## Data shown
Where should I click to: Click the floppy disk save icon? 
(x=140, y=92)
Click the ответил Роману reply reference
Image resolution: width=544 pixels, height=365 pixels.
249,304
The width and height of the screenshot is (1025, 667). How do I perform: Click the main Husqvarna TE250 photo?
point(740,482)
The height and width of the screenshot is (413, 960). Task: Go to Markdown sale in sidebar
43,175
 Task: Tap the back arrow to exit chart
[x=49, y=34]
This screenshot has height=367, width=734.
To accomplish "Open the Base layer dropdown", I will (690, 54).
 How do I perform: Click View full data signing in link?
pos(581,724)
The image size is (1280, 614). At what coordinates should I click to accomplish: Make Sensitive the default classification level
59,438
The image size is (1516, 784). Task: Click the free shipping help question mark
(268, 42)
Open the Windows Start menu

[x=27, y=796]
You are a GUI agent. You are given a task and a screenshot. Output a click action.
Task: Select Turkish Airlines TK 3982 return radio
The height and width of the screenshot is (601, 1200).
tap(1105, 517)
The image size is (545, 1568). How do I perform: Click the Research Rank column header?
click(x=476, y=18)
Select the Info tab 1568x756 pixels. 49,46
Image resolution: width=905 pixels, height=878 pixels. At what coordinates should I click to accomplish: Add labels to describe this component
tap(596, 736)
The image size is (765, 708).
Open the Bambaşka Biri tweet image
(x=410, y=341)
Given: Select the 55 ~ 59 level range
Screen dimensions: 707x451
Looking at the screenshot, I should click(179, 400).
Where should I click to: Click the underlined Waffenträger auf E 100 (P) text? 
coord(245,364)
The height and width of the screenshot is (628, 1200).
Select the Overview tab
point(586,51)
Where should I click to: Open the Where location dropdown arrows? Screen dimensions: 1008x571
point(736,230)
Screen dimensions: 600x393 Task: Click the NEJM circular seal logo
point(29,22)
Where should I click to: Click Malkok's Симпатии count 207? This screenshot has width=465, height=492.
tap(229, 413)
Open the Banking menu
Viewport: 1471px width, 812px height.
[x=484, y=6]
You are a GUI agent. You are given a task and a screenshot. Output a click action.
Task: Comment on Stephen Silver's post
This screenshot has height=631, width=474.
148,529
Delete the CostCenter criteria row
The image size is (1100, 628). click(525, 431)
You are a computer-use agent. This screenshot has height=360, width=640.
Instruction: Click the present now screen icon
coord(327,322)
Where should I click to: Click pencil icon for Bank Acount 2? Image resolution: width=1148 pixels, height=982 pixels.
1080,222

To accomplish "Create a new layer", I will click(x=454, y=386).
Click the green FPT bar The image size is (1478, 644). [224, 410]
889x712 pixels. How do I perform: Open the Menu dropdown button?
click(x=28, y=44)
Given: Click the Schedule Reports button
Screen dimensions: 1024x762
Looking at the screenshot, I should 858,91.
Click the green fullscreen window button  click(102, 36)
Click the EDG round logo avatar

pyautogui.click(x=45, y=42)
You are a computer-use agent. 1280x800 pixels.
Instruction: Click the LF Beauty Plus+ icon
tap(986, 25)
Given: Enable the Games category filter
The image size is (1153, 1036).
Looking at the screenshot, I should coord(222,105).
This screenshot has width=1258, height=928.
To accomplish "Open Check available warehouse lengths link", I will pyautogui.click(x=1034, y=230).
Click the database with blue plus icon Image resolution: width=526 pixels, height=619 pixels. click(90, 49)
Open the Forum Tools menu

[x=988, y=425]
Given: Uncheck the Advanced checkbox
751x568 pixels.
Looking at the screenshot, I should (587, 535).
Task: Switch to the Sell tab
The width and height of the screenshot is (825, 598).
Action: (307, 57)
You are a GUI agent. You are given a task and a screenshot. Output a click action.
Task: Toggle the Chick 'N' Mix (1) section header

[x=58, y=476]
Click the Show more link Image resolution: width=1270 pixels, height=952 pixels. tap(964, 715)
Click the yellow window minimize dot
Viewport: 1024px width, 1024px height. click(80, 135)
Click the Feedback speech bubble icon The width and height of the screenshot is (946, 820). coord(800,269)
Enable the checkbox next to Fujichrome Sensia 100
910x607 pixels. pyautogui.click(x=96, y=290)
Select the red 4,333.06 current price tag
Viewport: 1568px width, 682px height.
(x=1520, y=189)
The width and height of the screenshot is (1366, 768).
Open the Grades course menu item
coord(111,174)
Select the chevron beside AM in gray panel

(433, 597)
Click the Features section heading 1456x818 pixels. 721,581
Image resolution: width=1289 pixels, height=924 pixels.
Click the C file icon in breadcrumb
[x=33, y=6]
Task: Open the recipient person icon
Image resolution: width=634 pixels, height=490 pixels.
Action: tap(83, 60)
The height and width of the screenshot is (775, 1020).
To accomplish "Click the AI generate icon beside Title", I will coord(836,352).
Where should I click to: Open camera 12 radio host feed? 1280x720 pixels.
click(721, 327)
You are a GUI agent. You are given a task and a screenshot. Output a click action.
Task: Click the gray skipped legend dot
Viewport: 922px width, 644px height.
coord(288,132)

## Work instruction
Your answer should be the lines from the one that contains "Task: Switch to the Sell tab" through the last line of the material, copied exactly.

## Answer box
Task: Switch to the Sell tab
The width and height of the screenshot is (825, 598).
Action: (307, 57)
You are a GUI agent. You are given a task and a screenshot. Output a click action.
Task: Toggle the Chick 'N' Mix (1) section header

[x=58, y=476]
Click the Show more link Image resolution: width=1270 pixels, height=952 pixels. tap(964, 715)
Click the yellow window minimize dot
Viewport: 1024px width, 1024px height. click(80, 135)
Click the Feedback speech bubble icon The width and height of the screenshot is (946, 820). coord(800,269)
Enable the checkbox next to Fujichrome Sensia 100
910x607 pixels. pyautogui.click(x=96, y=290)
Select the red 4,333.06 current price tag
Viewport: 1568px width, 682px height.
(x=1520, y=189)
The width and height of the screenshot is (1366, 768).
Open the Grades course menu item
coord(111,174)
Select the chevron beside AM in gray panel

(433, 597)
Click the Features section heading 1456x818 pixels. 721,581
Image resolution: width=1289 pixels, height=924 pixels.
Click the C file icon in breadcrumb
[x=33, y=6]
Task: Open the recipient person icon
Image resolution: width=634 pixels, height=490 pixels.
Action: tap(83, 60)
The height and width of the screenshot is (775, 1020).
To accomplish "Click the AI generate icon beside Title", I will coord(836,352).
Where should I click to: Open camera 12 radio host feed? 1280x720 pixels.
click(721, 327)
You are a GUI agent. You are given a task and a screenshot. Output a click action.
Task: Click the gray skipped legend dot
Viewport: 922px width, 644px height.
coord(288,132)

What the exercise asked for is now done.